Londrina - O paranaense Luciano Pagliarini, 31 anos, maior nome do ciclismo brasileiro ao lado de Murilo Fischer, passa pelo pior momento de sua carreira. Depois de conseguir o respeito das equipes e atletas internacionais que disputam o Circuito Protour - divisão especial do Circuito Mundial - o atleta vem sendo vítima de problemas sucessivos envolvendo suas equipes e está ameaçado de nem correr este ano.
Seu inferno astral começou após a Olimpíada de Pequim - na qual representou o Brasil ao lado de Fischer -, quando dois velocistas de sua ex-equipe, a espanhola Sunier Duval/Scott, foram pegos por doping na Volta da França, principal competição de ciclismo do planeta. Pagliarini não participou, mas sentiu na pele os efeitos do escândalo em nível mundial. A organização da Volta expulsou a equipe, anulou os resultados que ela havia obtido (duas vitórias) e os italianos Ricardo Ricc• e Leonardo Piepolli, pegos no doping, foram banidos do esporte.
As consequências fora da esfera esportiva foram imediatas. Ao saberem do episódio, dirigentes da empresa Sunier Duval anunciaram o rompimento unilateral do contrato de patrocínio com a equipe de Pagliarini. Para não deixar os atletas ''órfãos'' até o final do ano, a Scott, fabricantes de bicicletas, assumiu os gastos da equipe, mas só até o fim da temporada, quando o grupo de desmantelou.

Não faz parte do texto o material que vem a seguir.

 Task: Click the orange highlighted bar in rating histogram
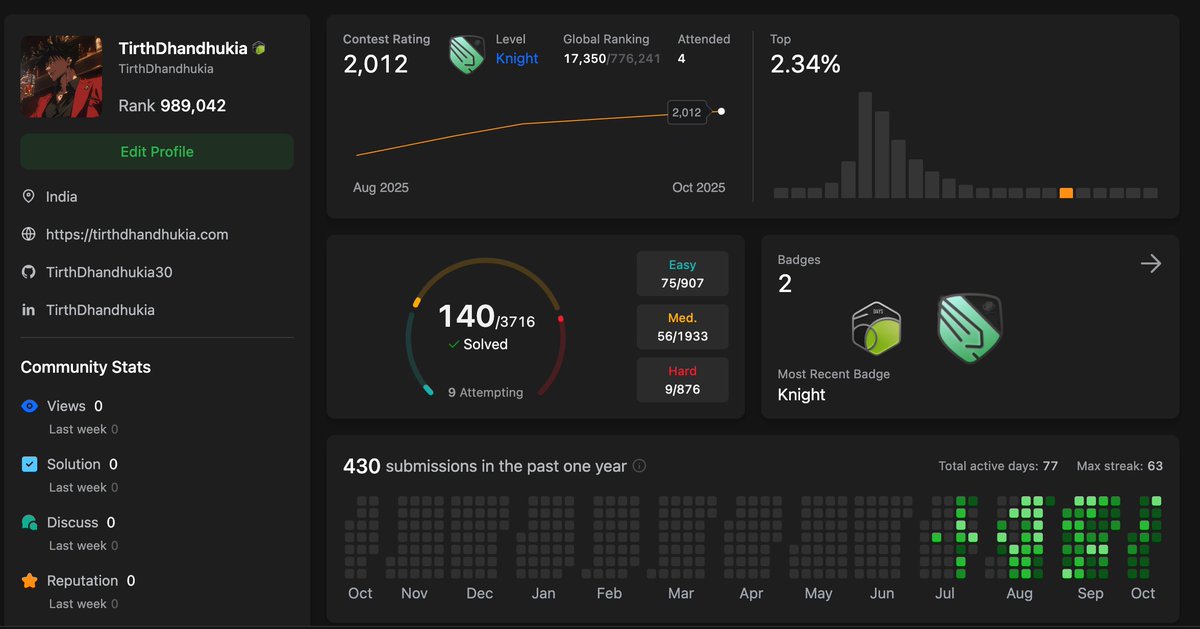[x=1066, y=193]
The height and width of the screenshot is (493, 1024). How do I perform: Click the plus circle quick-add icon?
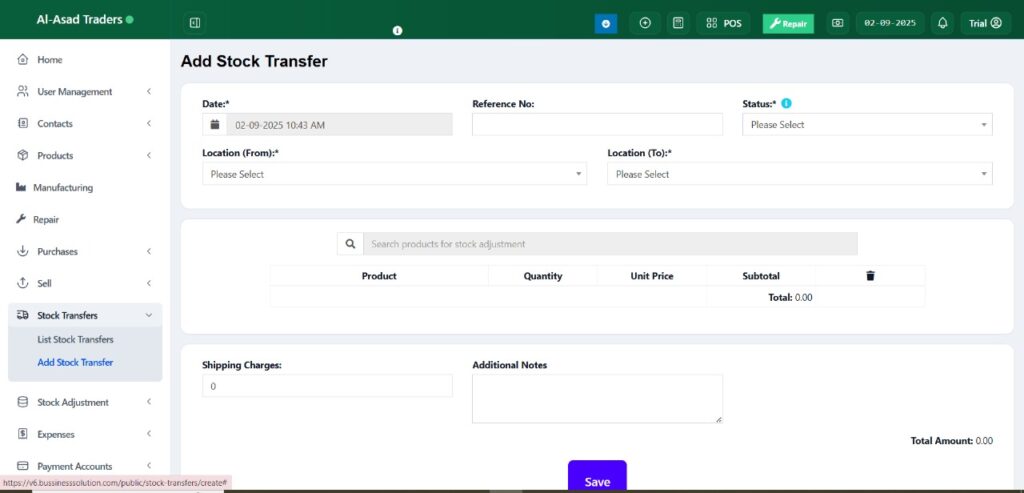(x=645, y=23)
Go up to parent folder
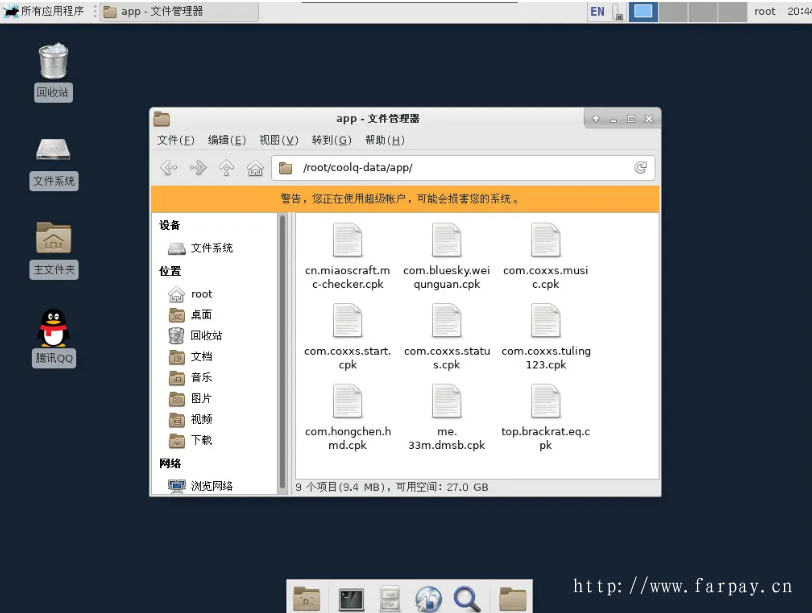 click(x=227, y=168)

Em depoimento dado à FOLHA em novembro, Pagliarini se mostrou irado com o que chamou de ''atitude irresponsável'' de Ricc• e Piepolli, que ''respingou'' nos 75 funcionários da equipe, que ficaram sem emprego. Classificou ainda a temporada como ''frustrante'' em função do episódio.
Novo tombo
E o pior ainda estava por vir. Ao sair da Scott, o paranaense teve inicialmente uma ótima notícia. Em apenas dez dias foi convidado para integrar uma equipe em formação, a francesa TelTech-H2O, mantida pela empresa canadense TelTech, do ramo de tecnologia. Tudo caminhava bem e 20 ciclistas profissionais treinavam diariamente já com o novo uniforme e grandes metas em mente. Porém, no dia 19 de fevereiro, a União Ciclística Internacional (UCI) cassou o registro da TelTech-H2O e a impediu de disputar competições este ano.

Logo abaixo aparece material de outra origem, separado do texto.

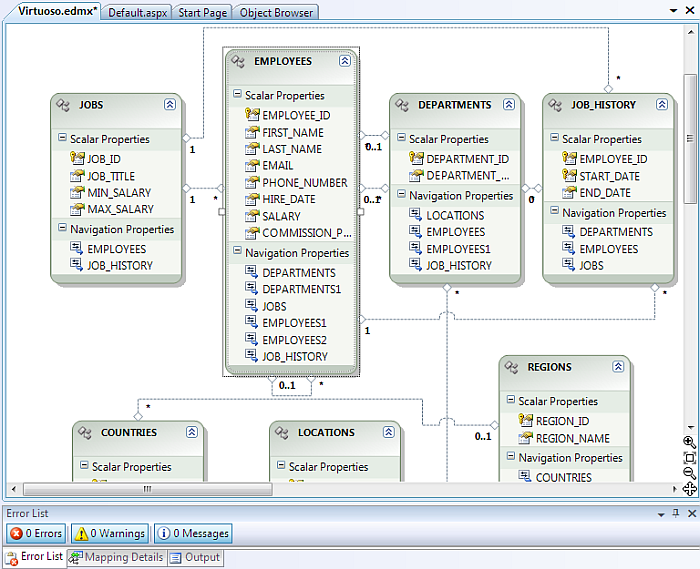Switch to the Default.aspx tab
700x569 pixels.
(x=137, y=13)
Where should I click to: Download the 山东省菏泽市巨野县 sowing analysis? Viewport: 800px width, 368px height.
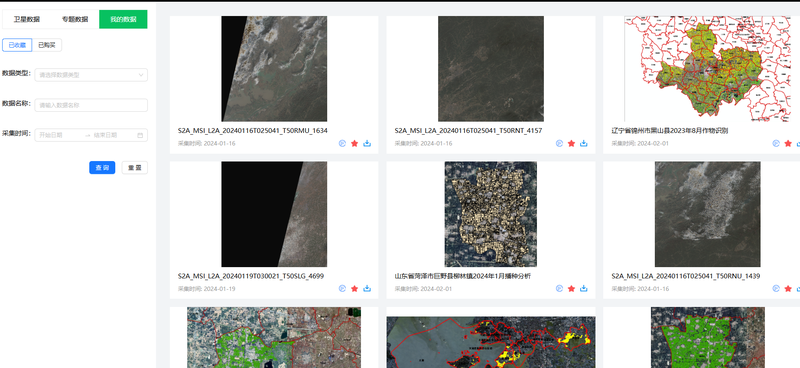click(x=584, y=288)
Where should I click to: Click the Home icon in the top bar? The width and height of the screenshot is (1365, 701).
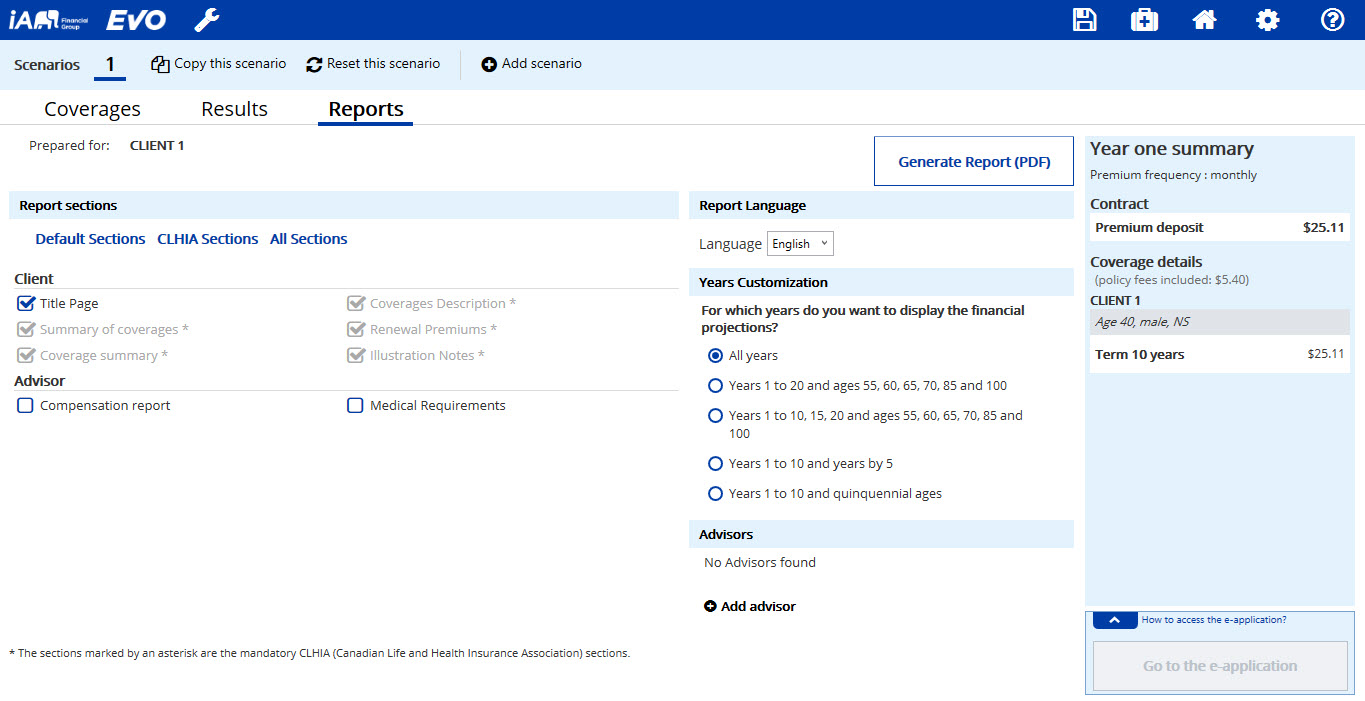1204,19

''Com isso ficamos de novo num mar de incertezas e sem a perspectiva de se iremos competir este ano. Estou aqui em casa esperando e só acompanhndo as competições pela tevê. Mas estou muito preocupado'', confessou o ciclista em entrevista à FOLHA ontem à tarde, por telefone. Paglirini começou a carreira em Londrina, onde mora sua família, e está há 11 anos em Treviso (Itália). Ele vem só nas férias para o Brasil.
O ciclista informou que dos 20 profissionais que assinaram com a TelTech, onze já deixaram o time e foram para equipes menores ''para receberem metade do que recebiam no ano passado''. ''Eles saíram para não perder a temporada, mas ainda vou aguardar até início de abril, confiante de que haja alguma parceria com outra equipe'', afirmou.